La señora Ma, sentada a un lado, tenía el corazón lleno de resentimiento; habría querido tragarse todo el patrimonio sola y echar a Jinlang de casa, pero dado que el tío materno hacía el reparto con imparcialidad, ¿quién iba a escuchar las maquinaciones de la señora Ma? En ese momento se ordenó a Jincheng y a Jinlang que firmaran. Jincheng lo firmó sin demora. Jinlang se adelantó y dijo: «Aunque el hermano mayor ha firmado, yo no acepto la orden». Y dicho esto, escapó corriendo al monte. Los lectores que no saben qué pensaba Jinlang al negarse a firmar deben saber que Jinlang tenía algo que tratar en secreto con el buey; en todo se dejaba guiar por las palabras del buey y actuaba según lo que éste le aconsejara. Jinlang llegó al monte; el buey ya sabía que venía por algún asunto y, sacudiendo la cabeza y moviendo la cola, se dirigió a Jinlang: «Si has venido ahora, es porque tienes algo que consultarme, ¿verdad?». Jinlang respondió: «En efecto, tengo algo que preguntarte. Mi hermano y yo vamos a repartir el patrimonio; el tío ya ha redactado el documento de reparto y me pide que lo firme, pero a mí me invaden las dudas y he venido a preguntarte cómo resolver esto». El buey respondió: «Según yo lo veo, no debes codiciar el patrimonio. La riqueza y la pobreza en la vida del hombre las fija el cielo; ¿para qué imitar el corazón de los necios? Vuelve ahora mismo y dile a tu tío materno lo siguiente: que todo el patrimonio se lo quede el hermano mayor, que tú sólo pides que te dejen el buey de labranza como compañero, y que con eso y la comida y la ropa te conformas. Sostén estas dos condiciones y no cedas». Jinlang dijo: «Si me quedo sin nada en las manos, por ahora estará bien, pero ¿en qué apoyarme en el futuro?». El buey golpeó el suelo con la pezuña y dijo: «Aunque soy un animal, no hablo en vano; más adelante ya habrá un modo de salir adelante». Jinlang, al ver que el buey respondía así, no dijo más; bajó corriendo el monte y volvió a casa.

An Yunsheng seguía sentado en el salón conversando con Jincheng; en cuanto vio llegar a Jinlang, sonrió y le pidió que firmara el documento. Jinlang dio un paso al frente y se inclinó profundamente: «Mucho agradezco la bondad de mi tío materno.
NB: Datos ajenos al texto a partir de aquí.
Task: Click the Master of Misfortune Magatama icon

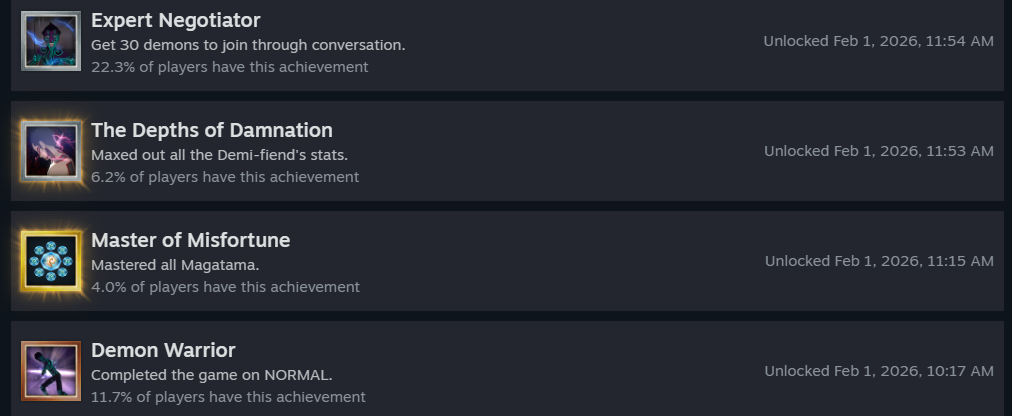Action: coord(51,261)
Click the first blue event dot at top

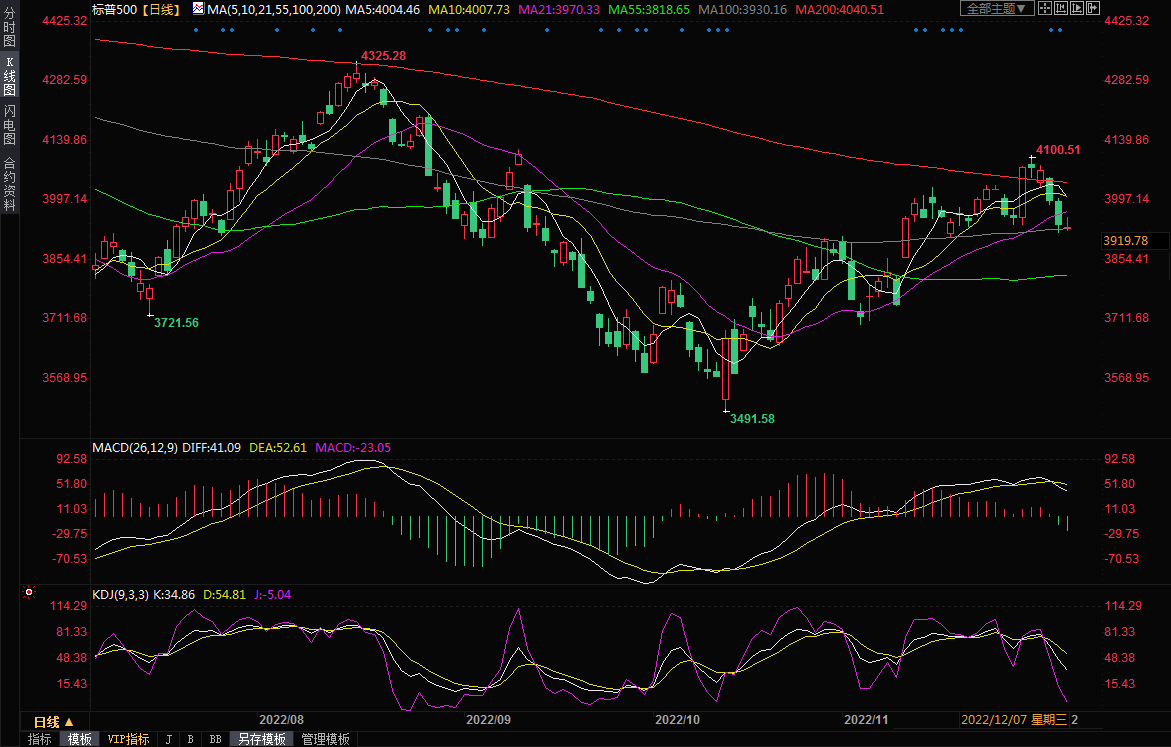(x=195, y=29)
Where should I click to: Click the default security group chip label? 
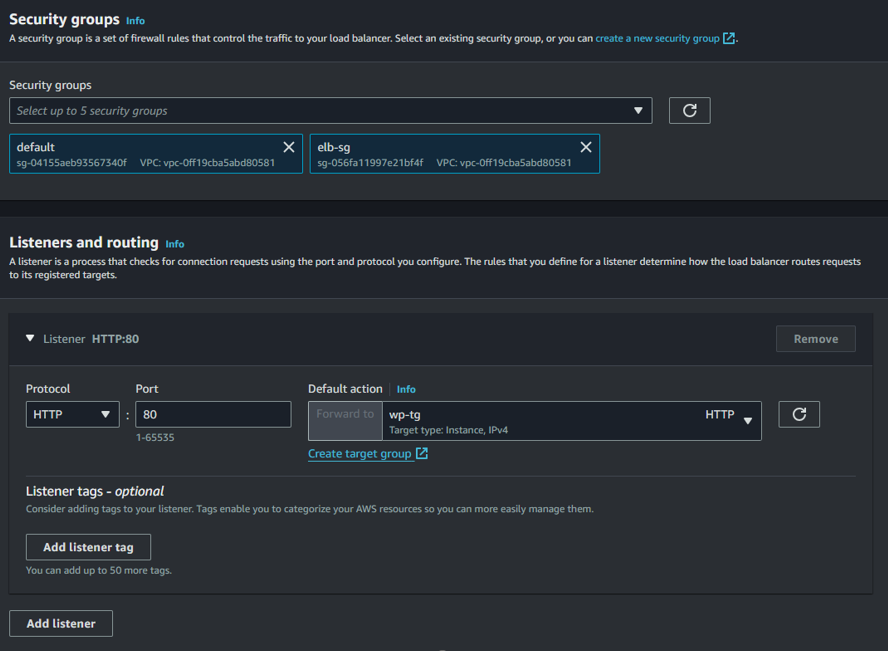35,146
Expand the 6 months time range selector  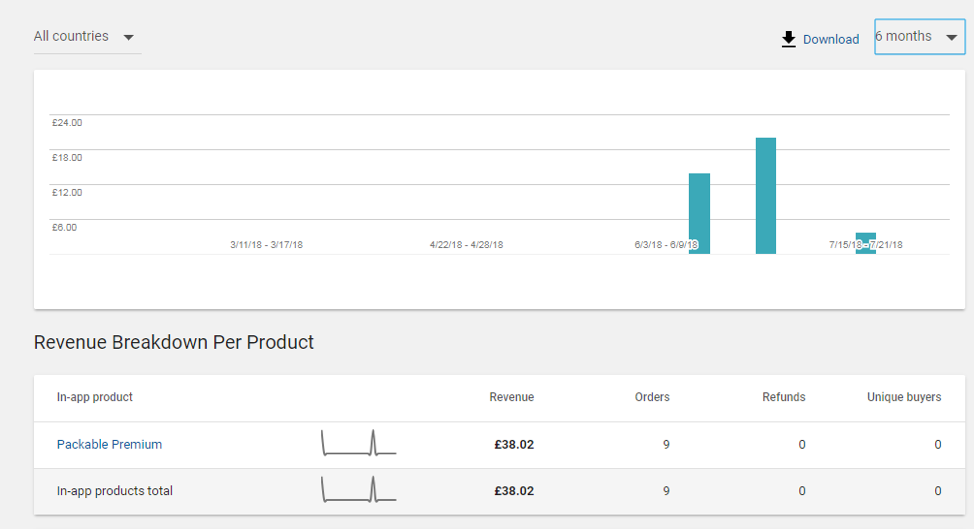(919, 37)
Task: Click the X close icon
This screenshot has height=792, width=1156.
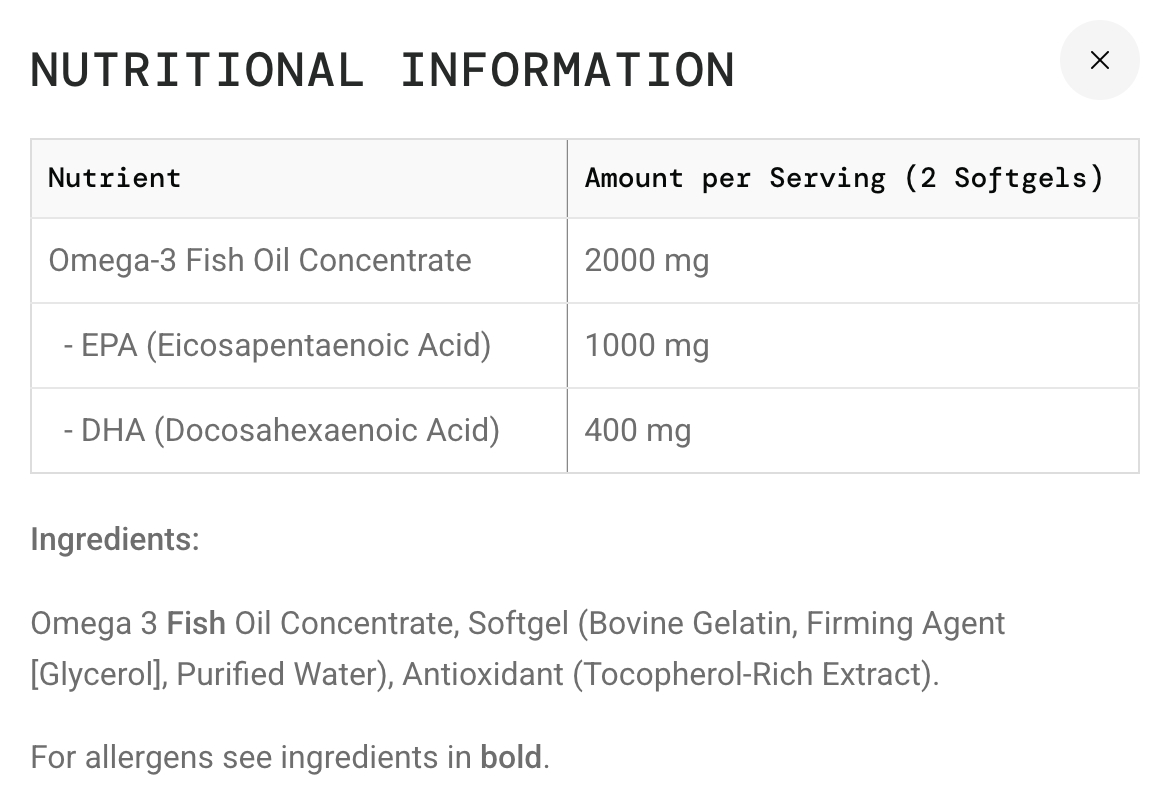Action: click(1099, 60)
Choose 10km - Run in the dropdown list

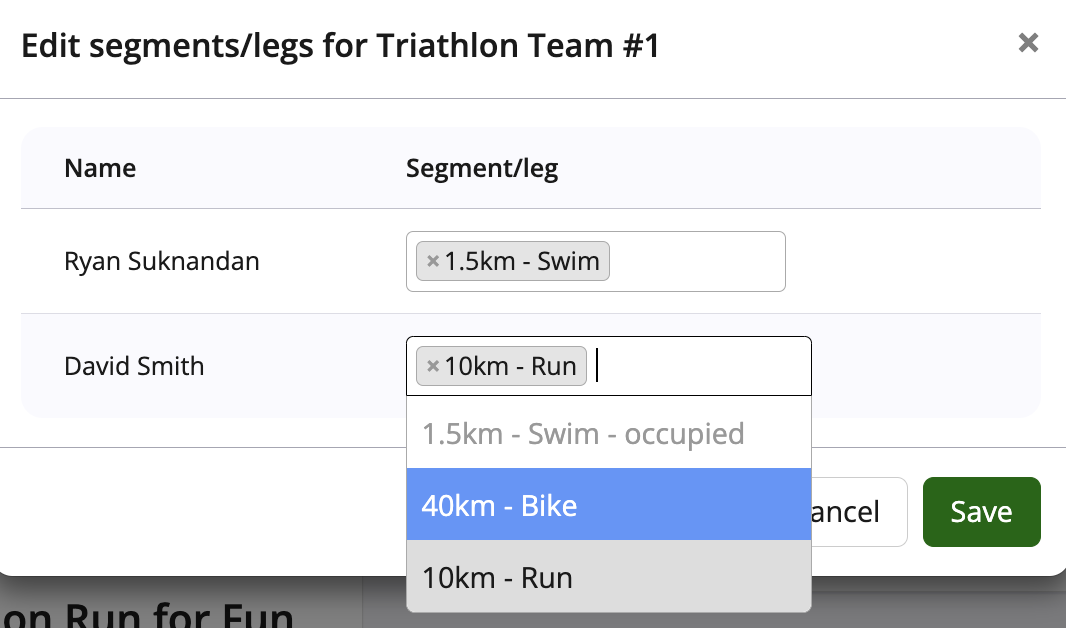608,577
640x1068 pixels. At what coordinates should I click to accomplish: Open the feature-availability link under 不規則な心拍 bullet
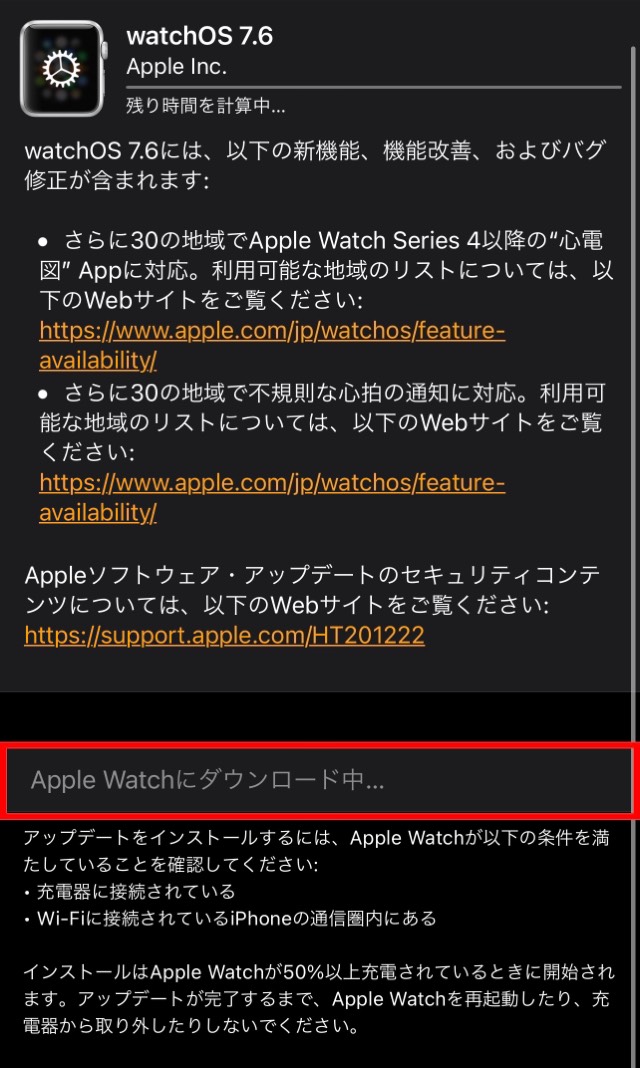pyautogui.click(x=272, y=498)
No debería yo desobedecer; pero siendo tan joven no puedo administrar el patrimonio. Por el momento encomendaré su custodia al hermano mayor; yo sólo me quedaré con el buey de labranza, de lo demás no quiero nada». Yunsheng respondió: «El hijo mayor hereda los bienes del padre, eso es lo natural; ¿cómo podría recaer todo sobre el hermano mayor? Si las cosas son así, mejor no repartir». Jinlang dijo: «Que el hermano lo reciba todo, con que a mí no me falten la comida y la ropa me basta. El buey de labranza me lo quedo yo; en eso el hermano no puede imponerme nada». Yunsheng y Jincheng, viendo que se mantenía firme en esta postura, no tuvieron más remedio que aceptar; se firmaron los documentos y An Yunsheng fue despedido con todos los honores. En cuanto a la señora Ma, su corazón rebosaba de alegría secreta: «Este pequeño animal tiene mala suerte; va a pasarse la vida entera cuidando bueyes y acabará muerto de hambre. Y yo aquí, tranquila y sin que nadie me moleste, me quedo sola con todo el patrimonio. ¡Qué felicidad!». Como bien se dice:

Ante la boca de la serpiente en el bambú verde

y el aguijón en la cola de la avispa amarilla,

de todos los venenos del mundo

ninguno supera al corazón de la mujer malvada.

¿Qué sucedió después? Que el siguiente capítulo lo revele.